MATERIAL FOR THE TASK:
* * * * * * *
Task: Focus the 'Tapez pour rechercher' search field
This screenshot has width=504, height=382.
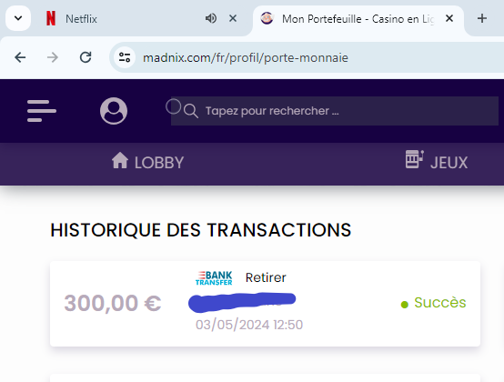Action: [x=335, y=111]
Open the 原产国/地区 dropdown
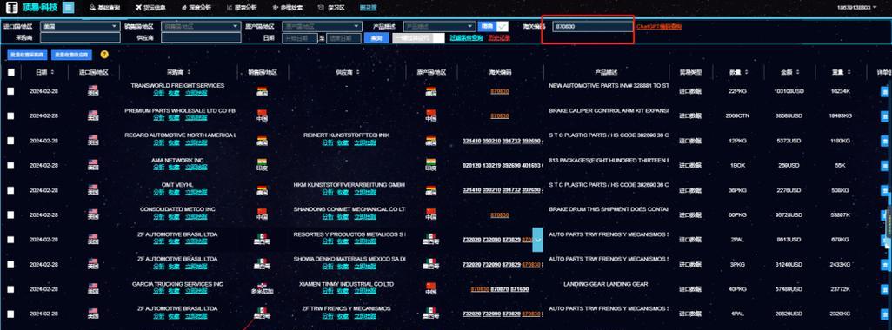This screenshot has width=892, height=330. 322,26
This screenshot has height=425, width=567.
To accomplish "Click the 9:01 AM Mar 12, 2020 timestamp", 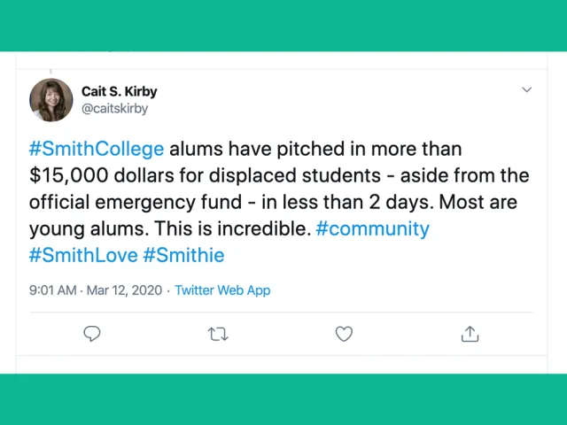I will [97, 290].
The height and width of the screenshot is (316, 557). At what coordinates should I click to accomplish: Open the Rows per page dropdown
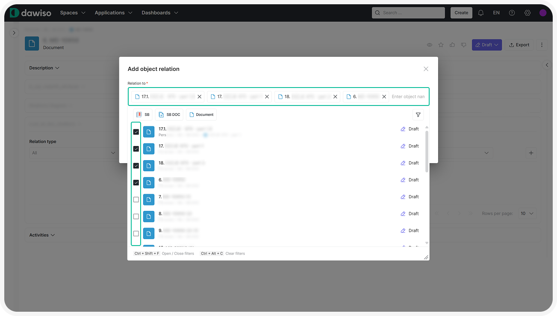(527, 214)
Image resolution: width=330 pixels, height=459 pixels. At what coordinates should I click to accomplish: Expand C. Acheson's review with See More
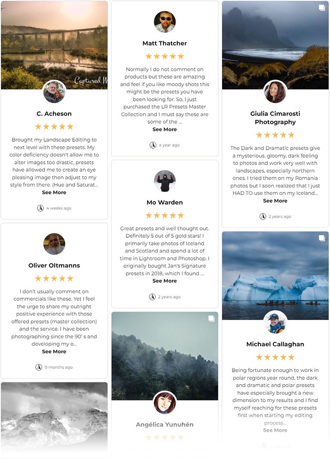tap(54, 192)
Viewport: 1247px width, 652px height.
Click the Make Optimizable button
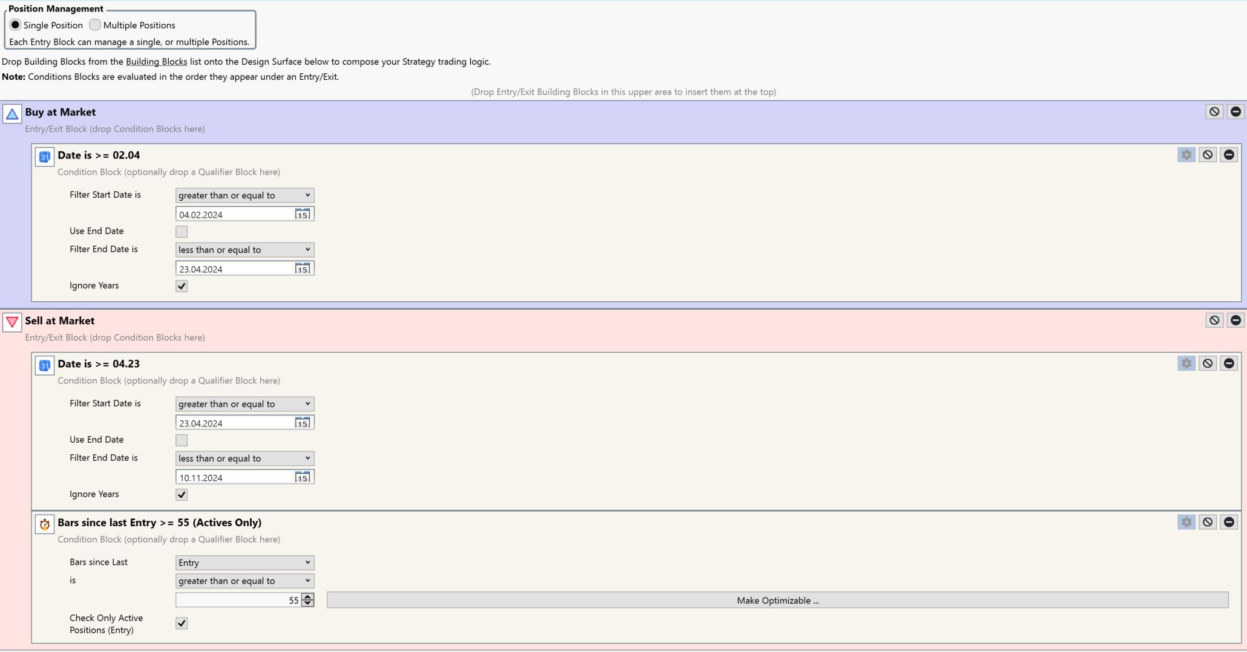[x=777, y=600]
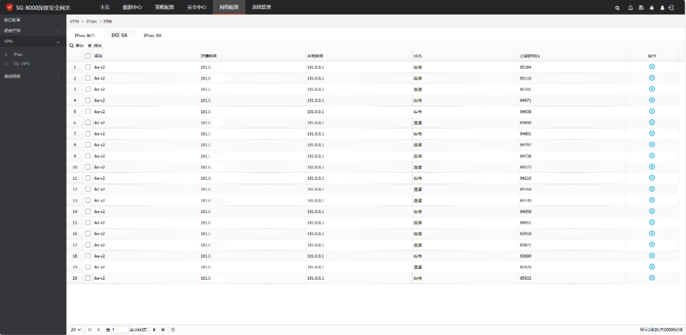Log out using the exit icon
Viewport: 686px width, 335px height.
click(671, 8)
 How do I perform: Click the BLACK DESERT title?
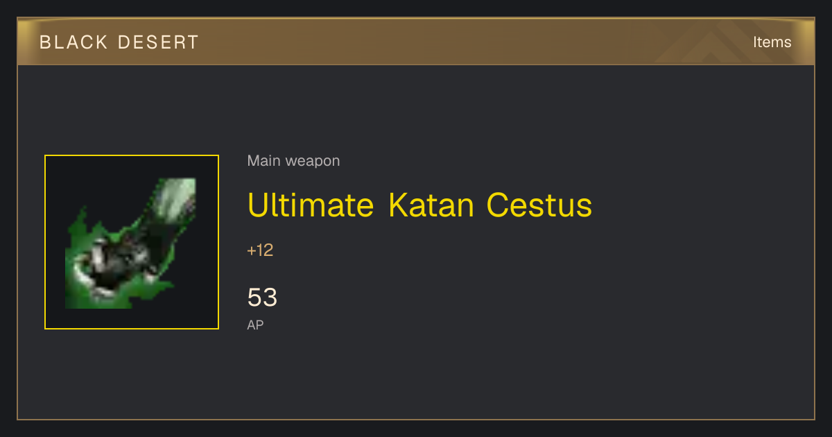click(x=119, y=42)
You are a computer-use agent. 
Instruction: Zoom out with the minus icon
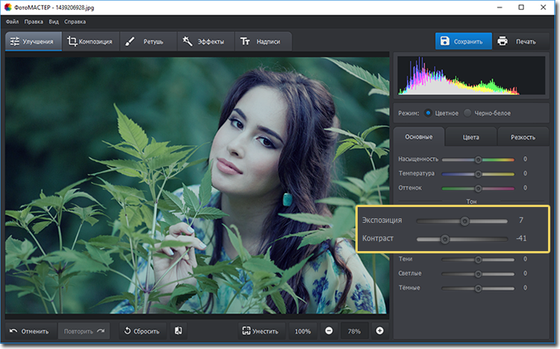[x=329, y=331]
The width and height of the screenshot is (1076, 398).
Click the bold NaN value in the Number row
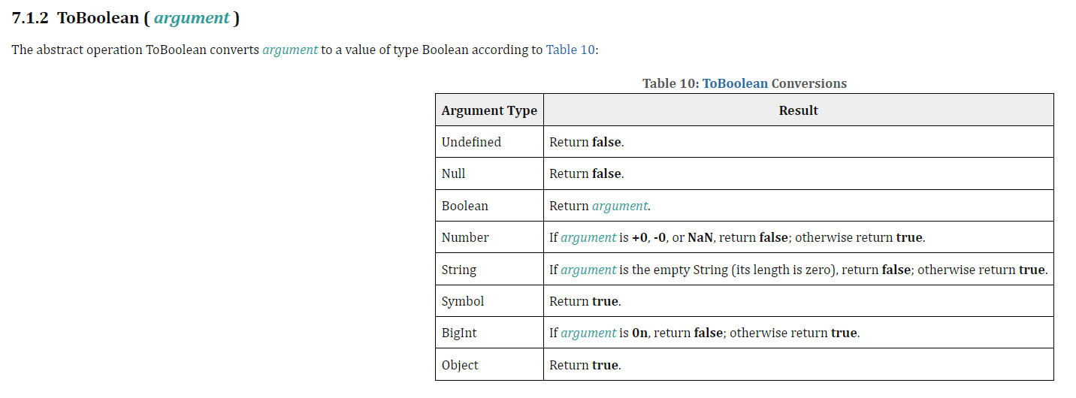click(701, 237)
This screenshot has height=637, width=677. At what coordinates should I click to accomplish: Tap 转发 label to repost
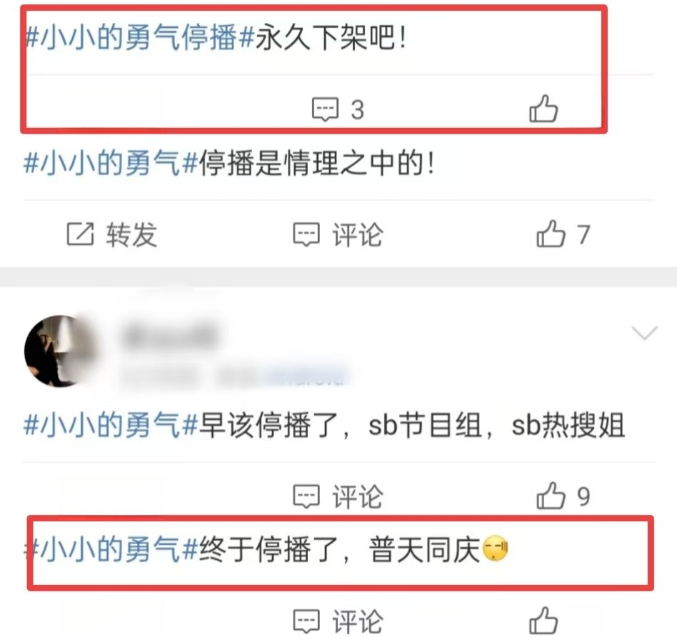[131, 235]
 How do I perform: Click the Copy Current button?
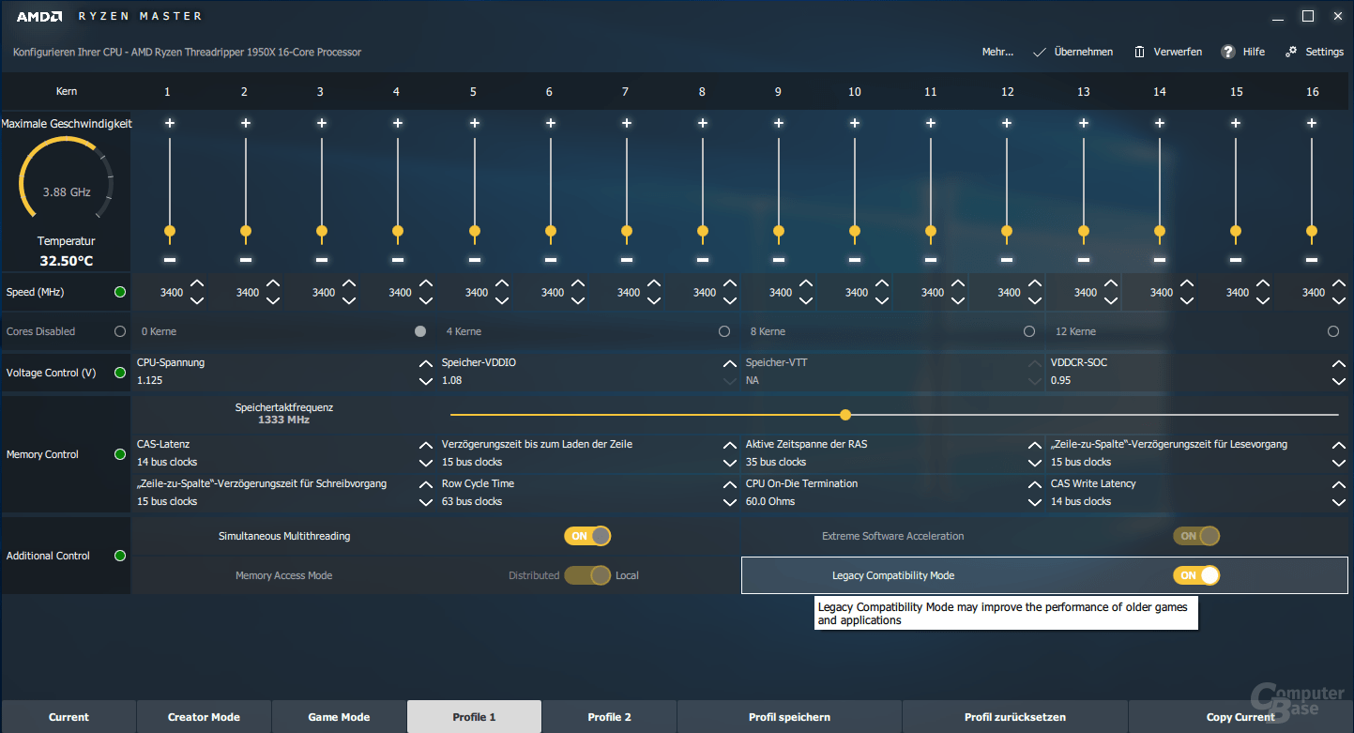coord(1240,717)
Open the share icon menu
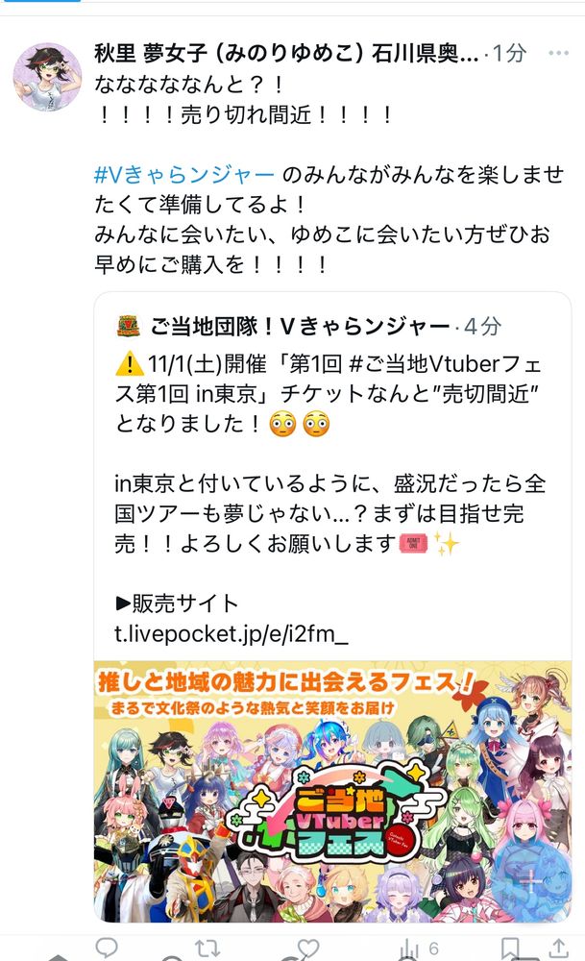 [558, 949]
* * * * * * *
ASSIGNMENT:
Only these lines belong in the answer: the first line of the listing above through the line holding "This screenshot has height=425, width=567.", printed exactly and without pictures.

ANSWER FOR THIS EXERCISE:
Task: Focus the 'Tapez pour rechercher' search field
This screenshot has width=504, height=382.
Action: [x=335, y=111]
Open the 原产国/地区 dropdown
This screenshot has width=892, height=330. 322,26
This screenshot has height=425, width=567.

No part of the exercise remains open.